When I heard Halo 4 would have a presence at New York Comic Con this year, it became clear which booth I would be visiting first. The next installment in the megaton series was showing off its version of Team Slayer at the show. so it was time to dust off my Halo skills and see how 343 Industries is innovating this established multiplayer formula.
Expanding on the customization options of Halo: Reach, Halo 4 gives players more freedom with their weapon loadouts. Instead of just choosing from a list of predetermined weapon and armor ability sets, gamers will be able to pick a primary weapon, secondary weapon, grenade type, armor ability, tactical package, and support upgrade. It’s essentially the Call of Duty format in Mjolnir Mark VI armor. There will be limitations, however, as each player will get only five loadouts to customize. Furthermore, most weapons, armor abilities, and perks will need to be unlocked through playing matches. Of course, every other shooter game needs to unlock weapons and perks as well, so there won’t be a need for too much adjustment.
As for my loadout, I chose the DMR, magnum, extra ammo, mobility for a constant sprint, and the hardlight shield. The shield acts in a similar fashion to the ones used by Jackals in previous games, being deployed for an extra bit of cover while trying to survive. As implied by the mobility perk, sprinting is now available from the start (another idea brought over from CoD) and no longer relegated to an armor ability. Score one for progress!
As my match started, I quickly identified with the map I would be fighting in: formerly known as Valhalla in Halo 2, which itself was the remake of Halo: Combat Evolved‘s Blood Gulch, I fought in a long valley with two bases known as Ragnarok. It’s been given a visual facelift, but the arena is basically the same. Once I got my bearings, I took to the side of my base to find a vehicle (because everyone knows there are vehicles outside of the base) and discovered something…quite surprising waiting for me. I feasted my eyes upon the Mantis: a bipedal mech with a machine gun, rockets, and a foot-stomp move I could use to tear into and flatten foes. Unfortunately durability is not its strong suit, as other Mantises and Covenant vehicles can tear it to shreds fairly quickly, not to mention the possibility of being hijacked by enemies and blown useless via grenade a la Scorpion tanks.

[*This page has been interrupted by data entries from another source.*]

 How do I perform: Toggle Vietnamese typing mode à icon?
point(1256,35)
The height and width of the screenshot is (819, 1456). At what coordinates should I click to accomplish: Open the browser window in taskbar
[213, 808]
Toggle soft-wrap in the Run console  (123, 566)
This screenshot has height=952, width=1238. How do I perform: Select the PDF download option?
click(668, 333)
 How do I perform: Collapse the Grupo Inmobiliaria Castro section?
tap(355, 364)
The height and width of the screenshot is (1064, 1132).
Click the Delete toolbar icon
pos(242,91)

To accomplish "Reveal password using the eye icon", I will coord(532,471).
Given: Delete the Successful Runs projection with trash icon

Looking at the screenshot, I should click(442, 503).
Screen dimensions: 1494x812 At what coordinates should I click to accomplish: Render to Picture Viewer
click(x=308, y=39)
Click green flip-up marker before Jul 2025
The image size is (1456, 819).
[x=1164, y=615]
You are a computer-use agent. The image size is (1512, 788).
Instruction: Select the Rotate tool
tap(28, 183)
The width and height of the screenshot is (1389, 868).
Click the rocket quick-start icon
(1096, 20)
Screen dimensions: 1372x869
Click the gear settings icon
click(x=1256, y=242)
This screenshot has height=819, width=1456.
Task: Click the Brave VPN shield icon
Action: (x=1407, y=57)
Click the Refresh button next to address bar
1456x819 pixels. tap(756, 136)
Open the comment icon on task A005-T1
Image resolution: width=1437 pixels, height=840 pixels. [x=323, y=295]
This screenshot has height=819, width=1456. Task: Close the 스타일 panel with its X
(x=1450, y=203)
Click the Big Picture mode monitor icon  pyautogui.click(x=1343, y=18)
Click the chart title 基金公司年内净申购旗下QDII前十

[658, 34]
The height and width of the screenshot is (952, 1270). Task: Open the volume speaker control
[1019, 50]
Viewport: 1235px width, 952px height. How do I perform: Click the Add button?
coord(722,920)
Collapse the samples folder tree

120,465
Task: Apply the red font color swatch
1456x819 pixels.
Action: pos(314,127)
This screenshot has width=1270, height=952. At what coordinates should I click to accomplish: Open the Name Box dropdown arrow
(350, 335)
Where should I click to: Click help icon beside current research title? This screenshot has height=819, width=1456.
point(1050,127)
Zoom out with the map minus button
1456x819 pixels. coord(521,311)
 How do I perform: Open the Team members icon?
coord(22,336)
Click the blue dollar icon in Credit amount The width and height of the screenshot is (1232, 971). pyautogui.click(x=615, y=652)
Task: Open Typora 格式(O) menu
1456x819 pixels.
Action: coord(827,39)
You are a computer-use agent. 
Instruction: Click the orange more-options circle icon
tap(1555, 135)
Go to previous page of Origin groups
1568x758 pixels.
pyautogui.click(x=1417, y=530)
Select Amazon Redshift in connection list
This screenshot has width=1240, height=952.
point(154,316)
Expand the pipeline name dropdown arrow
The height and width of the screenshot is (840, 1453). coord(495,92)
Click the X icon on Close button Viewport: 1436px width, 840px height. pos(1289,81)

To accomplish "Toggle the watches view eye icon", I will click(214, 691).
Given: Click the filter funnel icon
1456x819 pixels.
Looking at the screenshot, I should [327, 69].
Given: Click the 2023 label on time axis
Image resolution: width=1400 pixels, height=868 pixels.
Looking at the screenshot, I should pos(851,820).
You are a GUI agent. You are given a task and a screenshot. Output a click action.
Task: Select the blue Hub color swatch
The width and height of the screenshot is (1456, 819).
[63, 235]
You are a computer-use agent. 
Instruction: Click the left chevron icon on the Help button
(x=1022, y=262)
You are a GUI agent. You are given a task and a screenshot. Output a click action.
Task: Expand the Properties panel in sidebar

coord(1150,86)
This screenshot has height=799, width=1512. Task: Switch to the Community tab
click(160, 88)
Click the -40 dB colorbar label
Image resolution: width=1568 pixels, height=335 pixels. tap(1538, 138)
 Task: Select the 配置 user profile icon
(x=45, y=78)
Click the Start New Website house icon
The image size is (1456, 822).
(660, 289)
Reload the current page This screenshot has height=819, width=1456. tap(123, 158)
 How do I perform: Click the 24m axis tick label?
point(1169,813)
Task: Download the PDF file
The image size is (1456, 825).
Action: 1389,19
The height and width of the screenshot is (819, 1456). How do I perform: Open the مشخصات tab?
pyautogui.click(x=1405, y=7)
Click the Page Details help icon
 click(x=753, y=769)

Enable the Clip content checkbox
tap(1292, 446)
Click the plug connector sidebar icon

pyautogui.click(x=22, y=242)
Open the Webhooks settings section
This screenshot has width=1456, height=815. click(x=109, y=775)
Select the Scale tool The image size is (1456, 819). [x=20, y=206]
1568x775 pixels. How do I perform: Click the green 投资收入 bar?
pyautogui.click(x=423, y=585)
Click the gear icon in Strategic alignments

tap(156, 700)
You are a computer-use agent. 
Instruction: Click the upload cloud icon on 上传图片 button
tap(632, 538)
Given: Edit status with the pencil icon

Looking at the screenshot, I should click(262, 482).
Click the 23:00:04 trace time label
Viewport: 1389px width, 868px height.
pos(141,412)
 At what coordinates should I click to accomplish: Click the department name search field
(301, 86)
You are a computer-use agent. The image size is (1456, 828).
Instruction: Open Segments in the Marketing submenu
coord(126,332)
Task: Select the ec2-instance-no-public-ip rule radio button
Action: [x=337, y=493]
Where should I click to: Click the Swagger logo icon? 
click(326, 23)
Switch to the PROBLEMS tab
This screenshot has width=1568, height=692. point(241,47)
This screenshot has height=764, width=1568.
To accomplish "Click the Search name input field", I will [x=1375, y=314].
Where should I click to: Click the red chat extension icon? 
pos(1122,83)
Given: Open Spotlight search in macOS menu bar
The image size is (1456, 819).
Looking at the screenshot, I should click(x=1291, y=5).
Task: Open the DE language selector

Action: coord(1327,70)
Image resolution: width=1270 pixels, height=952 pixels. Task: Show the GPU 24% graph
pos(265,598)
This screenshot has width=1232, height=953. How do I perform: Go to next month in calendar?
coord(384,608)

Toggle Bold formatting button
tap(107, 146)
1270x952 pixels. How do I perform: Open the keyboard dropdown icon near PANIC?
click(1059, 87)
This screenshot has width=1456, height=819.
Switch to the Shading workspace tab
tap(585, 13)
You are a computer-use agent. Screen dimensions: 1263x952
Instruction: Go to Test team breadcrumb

When I finally engaged the enemy, the action got intense. Every gun screams its presence across the map thanks to the sound design, while recoil and reloading animations have a feeling of weight and power. It creates a visceral experience unmatched in any Halo game to date, which says a lot given the series’ history.
Significantly absent on the map was the presence of predictable power weapon locations due to the inclusion of Ordnance. These will drop power weapons randomly, eliminating the franchise-long problem of one team camping these locations for an easier win. Ordnance also acts as a call-in reward for players who accrue a certain number of points during a match. These points, like other top FPS properties, can be gained through a variety of means and aren’t limited to kills.
Despite all the changes, additions, and improvements that seem to move away from a traditional Halo experience and towards that of Call of Duty or Battlefield, my demo session still felt distinctly Halo. The pacing, animations, and other mechanics still stick to the roots that made this FPS franchise the giant it is today. So long as 343 keeps that going, it should have a winner on its hands come November 6 when Halo 4 launches exclusively on the Xbox 360.